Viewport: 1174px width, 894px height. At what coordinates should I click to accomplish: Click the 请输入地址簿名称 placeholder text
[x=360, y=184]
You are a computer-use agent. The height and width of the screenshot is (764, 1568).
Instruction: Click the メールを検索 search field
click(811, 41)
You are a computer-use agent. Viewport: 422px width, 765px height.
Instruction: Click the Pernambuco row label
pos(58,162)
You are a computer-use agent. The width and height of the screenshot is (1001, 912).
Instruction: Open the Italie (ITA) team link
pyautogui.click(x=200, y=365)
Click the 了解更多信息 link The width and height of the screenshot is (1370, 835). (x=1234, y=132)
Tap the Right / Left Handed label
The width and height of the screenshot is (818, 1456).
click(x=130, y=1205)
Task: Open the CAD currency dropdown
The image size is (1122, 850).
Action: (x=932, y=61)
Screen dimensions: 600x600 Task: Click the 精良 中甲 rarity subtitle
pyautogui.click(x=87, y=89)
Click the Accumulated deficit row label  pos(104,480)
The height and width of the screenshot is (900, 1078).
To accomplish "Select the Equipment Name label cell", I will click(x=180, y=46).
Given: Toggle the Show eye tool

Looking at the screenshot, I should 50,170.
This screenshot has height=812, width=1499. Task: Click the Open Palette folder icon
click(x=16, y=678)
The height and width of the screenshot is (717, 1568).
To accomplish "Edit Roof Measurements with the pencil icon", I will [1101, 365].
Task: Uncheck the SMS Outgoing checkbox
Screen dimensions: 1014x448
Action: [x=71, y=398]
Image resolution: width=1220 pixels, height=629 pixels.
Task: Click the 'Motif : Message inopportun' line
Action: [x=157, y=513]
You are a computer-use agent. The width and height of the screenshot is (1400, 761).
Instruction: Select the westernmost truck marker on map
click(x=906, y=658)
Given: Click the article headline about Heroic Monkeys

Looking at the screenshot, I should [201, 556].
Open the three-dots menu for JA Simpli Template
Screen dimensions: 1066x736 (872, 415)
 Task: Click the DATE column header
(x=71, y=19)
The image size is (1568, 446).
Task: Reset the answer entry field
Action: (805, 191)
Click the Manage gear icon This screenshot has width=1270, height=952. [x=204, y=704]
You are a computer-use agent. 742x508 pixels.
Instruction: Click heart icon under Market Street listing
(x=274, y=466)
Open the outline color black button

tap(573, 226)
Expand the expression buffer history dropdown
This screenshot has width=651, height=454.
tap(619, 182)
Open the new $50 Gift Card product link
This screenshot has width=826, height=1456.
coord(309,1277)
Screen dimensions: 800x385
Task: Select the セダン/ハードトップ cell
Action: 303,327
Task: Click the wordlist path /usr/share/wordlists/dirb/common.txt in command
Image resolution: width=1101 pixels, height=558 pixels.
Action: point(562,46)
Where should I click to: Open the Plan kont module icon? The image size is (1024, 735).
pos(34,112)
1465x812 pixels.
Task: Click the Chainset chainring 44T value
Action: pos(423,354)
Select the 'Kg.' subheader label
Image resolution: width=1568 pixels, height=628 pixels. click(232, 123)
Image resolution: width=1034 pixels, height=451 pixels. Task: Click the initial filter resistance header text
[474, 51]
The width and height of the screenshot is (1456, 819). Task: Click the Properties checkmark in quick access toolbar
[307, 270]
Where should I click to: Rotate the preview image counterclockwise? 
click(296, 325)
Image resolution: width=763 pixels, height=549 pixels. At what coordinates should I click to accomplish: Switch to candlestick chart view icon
· · · ·
#### AIM OF THE EXERCISE:
Beginning at the line that contains "Image resolution: width=1101", retype each line of the listing up to and including the last one, exactly as it stands, and nothing else.

#### YOUR SOLUTION:
Image resolution: width=1101 pixels, height=558 pixels.
Action: point(562,46)
Where should I click to: Open the Plan kont module icon? The image size is (1024, 735).
pos(34,112)
1465x812 pixels.
Task: Click the Chainset chainring 44T value
Action: pos(423,354)
Select the 'Kg.' subheader label
Image resolution: width=1568 pixels, height=628 pixels. click(232, 123)
Image resolution: width=1034 pixels, height=451 pixels. Task: Click the initial filter resistance header text
[474, 51]
The width and height of the screenshot is (1456, 819). Task: Click the Properties checkmark in quick access toolbar
[307, 270]
Where should I click to: Rotate the preview image counterclockwise? 
click(296, 325)
Image resolution: width=763 pixels, height=549 pixels. At what coordinates should I click to accomplish: Switch to candlestick chart view icon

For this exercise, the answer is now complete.